## Supplied records
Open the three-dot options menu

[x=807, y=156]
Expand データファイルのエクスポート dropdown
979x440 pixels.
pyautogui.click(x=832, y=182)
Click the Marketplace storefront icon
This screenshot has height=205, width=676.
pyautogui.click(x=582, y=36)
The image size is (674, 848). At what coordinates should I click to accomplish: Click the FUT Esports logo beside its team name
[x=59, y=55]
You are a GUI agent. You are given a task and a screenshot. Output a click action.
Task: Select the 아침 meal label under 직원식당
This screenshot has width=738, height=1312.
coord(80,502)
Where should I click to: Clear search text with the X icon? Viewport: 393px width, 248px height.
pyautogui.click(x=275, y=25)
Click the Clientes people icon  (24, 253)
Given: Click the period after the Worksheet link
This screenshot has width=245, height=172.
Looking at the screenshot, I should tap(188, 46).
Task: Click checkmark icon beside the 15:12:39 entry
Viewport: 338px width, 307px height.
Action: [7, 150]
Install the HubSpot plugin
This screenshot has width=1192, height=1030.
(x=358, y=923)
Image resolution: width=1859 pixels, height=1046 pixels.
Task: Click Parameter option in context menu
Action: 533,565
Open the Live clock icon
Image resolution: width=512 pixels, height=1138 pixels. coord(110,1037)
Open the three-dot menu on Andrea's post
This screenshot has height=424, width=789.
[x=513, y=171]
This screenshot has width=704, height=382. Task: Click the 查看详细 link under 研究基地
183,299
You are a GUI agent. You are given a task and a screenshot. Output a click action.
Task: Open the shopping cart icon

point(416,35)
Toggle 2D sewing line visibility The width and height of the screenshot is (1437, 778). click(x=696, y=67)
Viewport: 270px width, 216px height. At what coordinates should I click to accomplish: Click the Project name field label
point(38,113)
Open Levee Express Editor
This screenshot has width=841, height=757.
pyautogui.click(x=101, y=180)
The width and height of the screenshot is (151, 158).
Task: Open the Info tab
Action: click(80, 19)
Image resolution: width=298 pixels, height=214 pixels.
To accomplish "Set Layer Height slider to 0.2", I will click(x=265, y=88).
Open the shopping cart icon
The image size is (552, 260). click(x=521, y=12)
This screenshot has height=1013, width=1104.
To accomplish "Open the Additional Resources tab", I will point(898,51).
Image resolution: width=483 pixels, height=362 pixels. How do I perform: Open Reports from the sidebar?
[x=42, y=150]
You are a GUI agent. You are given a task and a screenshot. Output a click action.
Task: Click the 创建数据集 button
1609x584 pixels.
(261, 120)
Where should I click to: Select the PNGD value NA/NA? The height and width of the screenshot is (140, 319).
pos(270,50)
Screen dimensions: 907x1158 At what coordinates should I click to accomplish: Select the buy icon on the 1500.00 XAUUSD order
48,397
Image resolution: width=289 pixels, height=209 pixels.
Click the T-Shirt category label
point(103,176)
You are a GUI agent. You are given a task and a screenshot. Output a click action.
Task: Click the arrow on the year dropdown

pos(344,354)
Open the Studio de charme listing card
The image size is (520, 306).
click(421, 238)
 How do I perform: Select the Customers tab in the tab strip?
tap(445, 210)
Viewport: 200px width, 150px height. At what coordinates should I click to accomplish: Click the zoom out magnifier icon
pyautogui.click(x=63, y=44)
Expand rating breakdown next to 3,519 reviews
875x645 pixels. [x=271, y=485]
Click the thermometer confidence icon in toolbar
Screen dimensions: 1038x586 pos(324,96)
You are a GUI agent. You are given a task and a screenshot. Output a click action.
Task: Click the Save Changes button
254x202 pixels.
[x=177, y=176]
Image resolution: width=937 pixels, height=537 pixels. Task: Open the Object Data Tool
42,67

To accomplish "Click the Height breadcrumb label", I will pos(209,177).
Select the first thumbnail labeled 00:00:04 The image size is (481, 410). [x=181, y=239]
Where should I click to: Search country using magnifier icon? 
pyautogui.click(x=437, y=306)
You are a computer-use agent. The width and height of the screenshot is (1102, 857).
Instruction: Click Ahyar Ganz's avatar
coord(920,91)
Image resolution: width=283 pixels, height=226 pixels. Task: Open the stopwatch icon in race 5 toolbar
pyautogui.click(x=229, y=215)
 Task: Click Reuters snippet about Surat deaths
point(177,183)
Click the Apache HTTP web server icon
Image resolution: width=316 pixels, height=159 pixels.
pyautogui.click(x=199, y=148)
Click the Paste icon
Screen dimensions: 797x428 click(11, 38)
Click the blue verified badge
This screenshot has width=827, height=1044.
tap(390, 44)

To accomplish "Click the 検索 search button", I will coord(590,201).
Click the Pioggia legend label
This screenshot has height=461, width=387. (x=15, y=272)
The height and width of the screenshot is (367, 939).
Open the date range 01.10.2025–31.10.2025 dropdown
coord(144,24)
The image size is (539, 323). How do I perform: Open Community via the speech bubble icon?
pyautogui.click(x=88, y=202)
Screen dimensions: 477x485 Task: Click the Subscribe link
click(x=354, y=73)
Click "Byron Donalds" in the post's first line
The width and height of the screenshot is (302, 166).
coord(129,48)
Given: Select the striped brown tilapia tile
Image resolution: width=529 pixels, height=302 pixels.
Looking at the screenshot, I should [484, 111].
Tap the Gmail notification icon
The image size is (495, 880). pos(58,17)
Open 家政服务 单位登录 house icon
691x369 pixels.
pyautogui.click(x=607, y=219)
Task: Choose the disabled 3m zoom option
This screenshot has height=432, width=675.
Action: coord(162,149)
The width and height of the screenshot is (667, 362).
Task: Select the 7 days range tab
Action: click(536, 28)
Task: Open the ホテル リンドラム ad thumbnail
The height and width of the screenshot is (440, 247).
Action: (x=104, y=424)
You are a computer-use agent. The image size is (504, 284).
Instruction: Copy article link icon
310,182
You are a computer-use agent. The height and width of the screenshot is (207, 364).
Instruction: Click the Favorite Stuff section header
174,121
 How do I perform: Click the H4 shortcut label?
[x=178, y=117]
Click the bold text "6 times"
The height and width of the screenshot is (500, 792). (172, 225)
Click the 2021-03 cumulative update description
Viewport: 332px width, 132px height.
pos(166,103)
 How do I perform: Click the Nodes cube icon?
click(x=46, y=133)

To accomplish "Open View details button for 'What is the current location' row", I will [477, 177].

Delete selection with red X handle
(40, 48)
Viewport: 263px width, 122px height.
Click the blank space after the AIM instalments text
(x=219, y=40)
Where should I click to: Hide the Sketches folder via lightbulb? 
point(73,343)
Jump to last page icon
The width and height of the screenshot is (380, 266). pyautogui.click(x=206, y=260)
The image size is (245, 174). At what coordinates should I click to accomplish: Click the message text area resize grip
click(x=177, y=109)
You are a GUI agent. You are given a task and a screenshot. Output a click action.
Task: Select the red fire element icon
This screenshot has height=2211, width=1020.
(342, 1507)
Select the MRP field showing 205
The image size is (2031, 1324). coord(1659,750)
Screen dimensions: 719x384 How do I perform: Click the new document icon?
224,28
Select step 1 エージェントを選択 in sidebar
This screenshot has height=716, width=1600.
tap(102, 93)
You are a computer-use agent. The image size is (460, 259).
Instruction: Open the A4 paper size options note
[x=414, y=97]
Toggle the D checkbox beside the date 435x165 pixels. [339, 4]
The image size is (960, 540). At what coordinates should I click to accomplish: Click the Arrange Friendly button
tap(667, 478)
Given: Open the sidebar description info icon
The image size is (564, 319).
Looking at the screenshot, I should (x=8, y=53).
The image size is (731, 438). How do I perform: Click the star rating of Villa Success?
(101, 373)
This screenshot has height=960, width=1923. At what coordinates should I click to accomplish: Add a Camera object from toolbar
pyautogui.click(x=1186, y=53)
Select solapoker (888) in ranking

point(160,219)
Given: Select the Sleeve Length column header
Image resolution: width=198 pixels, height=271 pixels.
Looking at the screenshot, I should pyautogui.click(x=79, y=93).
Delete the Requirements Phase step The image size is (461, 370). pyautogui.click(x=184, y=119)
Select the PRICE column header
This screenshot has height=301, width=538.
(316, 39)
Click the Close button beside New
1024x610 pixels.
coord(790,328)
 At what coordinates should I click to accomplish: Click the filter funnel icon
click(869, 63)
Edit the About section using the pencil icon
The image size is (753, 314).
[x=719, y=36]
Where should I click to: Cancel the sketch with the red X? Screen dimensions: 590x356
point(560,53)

## What to work on
In the records above, which lines hold the string "computer"? Copy each one.

## Solution to the problem
You are a computer-use agent. The width and height of the screenshot is (1102, 857).
You are a computer-use agent. The image size is (504, 284).
You are a computer-use agent. The height and width of the screenshot is (207, 364).
You are a computer-use agent. The image size is (460, 259).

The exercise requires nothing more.